Saturday, June 11, 2011


In all the previous descriptions of "field telephones" signaling between phones has used a DC voltage. While simple to design and use, alas it isn't employed except in very specialized applications like E&M signaling which is some times used between commercial PBX's. Also it it incompatible with most all commercial and military equipment you are likely to encounter.
That brings us to AC signaling which come in two principal flavors. 1) high voltage direct signaling: IE a 70-100 volt 20-30 Hz signal wich directly activates the the ringer ( or clacker) in a phone, and 2) low voltage audio tones (not unlike the familiar "touch tones" we all know) which are detected in the phone and in turn activates the alerting device ( speaker, or handset element) in the phone.

All commercial phones fall into the first category (except for not having a built in ringing generator), as do many military sets like the EE8, TA43, TA312, and the TA1040 ( from Sweden, and those German units that periodically become available).
Units that fall in to the second category are the TA341, TA838 and the TA1042 ( incidentally these set will also work on the civilian net work as well, when configured for it)

Field phones in the first category incorporate a built in ringing generator, usually hand operated, though the TA1040 has an electronic ring generator for signaling other phones or a switch board.
( see the first illustration)

Field Phones in the second group are some times multifunctional, in that they can be used for point to point communications using internal tone generators and detectors, or they can be switched over for use on a "analog" type military PBX  or used on the civilian network.
( see the second illustration)

It should be noted that the second category using internal tone detection and generation are on at all times as that the tone detector is always waiting to receive a signal indicating an incoming call, this constant battery drain may affect battery life.
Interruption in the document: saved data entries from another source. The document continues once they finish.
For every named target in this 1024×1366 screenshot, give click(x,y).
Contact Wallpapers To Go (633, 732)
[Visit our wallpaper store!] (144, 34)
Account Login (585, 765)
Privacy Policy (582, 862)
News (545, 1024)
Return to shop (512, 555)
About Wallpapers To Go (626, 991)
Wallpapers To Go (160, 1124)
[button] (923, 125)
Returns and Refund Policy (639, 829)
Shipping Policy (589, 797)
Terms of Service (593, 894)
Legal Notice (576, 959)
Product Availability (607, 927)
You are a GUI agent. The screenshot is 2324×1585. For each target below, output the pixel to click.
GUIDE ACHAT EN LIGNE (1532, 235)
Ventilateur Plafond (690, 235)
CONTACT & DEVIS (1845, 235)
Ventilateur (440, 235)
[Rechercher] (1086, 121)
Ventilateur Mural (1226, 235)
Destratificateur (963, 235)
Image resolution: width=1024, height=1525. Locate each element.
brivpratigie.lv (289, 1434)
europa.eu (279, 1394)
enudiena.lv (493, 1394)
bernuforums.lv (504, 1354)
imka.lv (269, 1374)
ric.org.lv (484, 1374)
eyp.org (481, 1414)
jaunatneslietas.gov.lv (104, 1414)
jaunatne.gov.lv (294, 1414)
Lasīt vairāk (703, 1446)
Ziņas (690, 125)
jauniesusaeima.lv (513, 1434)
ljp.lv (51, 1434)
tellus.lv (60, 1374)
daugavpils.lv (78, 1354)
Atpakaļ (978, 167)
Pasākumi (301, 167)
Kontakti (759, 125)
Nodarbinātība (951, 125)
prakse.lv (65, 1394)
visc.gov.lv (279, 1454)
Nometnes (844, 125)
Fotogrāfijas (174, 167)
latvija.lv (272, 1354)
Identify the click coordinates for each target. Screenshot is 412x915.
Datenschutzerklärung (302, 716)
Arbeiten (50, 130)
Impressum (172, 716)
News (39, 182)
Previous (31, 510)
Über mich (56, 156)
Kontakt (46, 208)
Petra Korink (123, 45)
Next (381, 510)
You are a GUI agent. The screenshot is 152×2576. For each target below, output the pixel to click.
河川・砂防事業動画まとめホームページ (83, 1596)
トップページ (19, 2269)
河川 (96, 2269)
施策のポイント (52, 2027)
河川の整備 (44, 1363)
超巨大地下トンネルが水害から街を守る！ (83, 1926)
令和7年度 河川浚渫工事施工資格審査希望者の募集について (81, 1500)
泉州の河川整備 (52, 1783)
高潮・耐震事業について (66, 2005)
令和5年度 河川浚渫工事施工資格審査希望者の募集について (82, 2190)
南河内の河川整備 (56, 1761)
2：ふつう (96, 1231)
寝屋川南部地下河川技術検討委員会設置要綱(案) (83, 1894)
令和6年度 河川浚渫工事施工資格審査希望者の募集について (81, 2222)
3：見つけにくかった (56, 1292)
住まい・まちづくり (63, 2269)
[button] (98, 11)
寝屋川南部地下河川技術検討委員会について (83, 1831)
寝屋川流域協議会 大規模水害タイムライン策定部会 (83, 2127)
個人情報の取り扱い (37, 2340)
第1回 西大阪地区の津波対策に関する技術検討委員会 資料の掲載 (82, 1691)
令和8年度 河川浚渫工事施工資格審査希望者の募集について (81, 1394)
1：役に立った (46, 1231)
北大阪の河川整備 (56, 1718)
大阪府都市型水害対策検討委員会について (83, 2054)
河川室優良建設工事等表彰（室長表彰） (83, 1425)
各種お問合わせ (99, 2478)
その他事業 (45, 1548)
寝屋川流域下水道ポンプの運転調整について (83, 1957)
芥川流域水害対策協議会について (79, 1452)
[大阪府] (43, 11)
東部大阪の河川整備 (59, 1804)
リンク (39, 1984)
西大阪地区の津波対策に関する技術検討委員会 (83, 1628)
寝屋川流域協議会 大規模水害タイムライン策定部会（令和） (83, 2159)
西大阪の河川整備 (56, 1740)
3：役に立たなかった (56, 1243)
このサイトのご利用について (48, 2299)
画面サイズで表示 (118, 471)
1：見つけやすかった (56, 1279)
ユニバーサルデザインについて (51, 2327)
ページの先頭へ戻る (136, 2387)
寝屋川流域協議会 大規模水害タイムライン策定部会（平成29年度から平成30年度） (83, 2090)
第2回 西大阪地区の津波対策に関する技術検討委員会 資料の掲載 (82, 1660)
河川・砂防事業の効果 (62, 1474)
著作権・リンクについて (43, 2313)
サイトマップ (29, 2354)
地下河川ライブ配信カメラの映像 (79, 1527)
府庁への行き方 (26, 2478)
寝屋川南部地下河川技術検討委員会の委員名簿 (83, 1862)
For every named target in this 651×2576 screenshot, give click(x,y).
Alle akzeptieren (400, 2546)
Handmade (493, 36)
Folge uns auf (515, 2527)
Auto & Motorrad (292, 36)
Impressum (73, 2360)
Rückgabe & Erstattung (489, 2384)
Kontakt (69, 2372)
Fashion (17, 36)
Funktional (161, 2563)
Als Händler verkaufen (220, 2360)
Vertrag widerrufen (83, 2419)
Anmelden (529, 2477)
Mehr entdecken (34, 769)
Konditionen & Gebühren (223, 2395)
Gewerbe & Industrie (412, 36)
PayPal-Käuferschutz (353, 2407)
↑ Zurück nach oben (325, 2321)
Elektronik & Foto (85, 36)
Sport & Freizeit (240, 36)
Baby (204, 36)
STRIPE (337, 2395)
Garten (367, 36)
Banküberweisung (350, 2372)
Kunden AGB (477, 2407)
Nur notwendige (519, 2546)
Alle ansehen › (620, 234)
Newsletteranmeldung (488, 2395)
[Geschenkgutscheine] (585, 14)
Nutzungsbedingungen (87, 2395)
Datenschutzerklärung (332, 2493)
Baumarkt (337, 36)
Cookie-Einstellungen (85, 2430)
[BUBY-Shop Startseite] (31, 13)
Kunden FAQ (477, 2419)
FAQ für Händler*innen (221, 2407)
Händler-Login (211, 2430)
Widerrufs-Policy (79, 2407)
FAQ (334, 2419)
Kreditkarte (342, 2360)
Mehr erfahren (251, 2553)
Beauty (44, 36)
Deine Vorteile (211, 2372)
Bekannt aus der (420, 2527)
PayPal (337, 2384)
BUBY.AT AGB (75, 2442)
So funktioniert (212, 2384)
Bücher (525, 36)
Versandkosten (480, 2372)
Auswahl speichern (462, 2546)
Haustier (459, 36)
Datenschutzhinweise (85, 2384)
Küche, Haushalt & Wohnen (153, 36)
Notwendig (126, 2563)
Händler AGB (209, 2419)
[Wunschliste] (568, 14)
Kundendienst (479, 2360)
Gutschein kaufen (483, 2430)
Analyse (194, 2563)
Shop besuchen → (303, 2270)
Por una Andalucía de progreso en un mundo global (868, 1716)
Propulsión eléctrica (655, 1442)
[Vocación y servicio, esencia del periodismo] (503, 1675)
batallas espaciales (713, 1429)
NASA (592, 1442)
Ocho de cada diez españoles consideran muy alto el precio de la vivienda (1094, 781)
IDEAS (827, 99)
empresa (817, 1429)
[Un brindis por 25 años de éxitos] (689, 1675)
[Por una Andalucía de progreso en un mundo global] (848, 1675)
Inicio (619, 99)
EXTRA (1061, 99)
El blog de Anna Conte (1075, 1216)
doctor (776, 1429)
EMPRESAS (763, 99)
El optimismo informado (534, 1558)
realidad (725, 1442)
Also note that this type of phone has a some what more complicated internal circuit, and that this mode of operation is not compatible with civilian equipment when used in the "point to point" mode.

You may encounter some other military type sets such as the TA954, and the TA1035, these are "Digital Field Phones" and can only be used on special "Digital" Military PBX's and are not useful for our purposes
(nice to look at but expensive paper weights).

The advantages of AC signaling over DC is practicably improved range ( The EE8 could communicate 26 miles under ideal conditions) and better compatibility with civilian equipment. For the purposed of this blog we will focus principally on direct AC signaling.
In the near future I will describe a DC powered (3-6v) ringing generator you can build, largely out of 1 off the shelf module and a few other discreet components, as well as several "voice networks" that can be built from of the shelf components as well.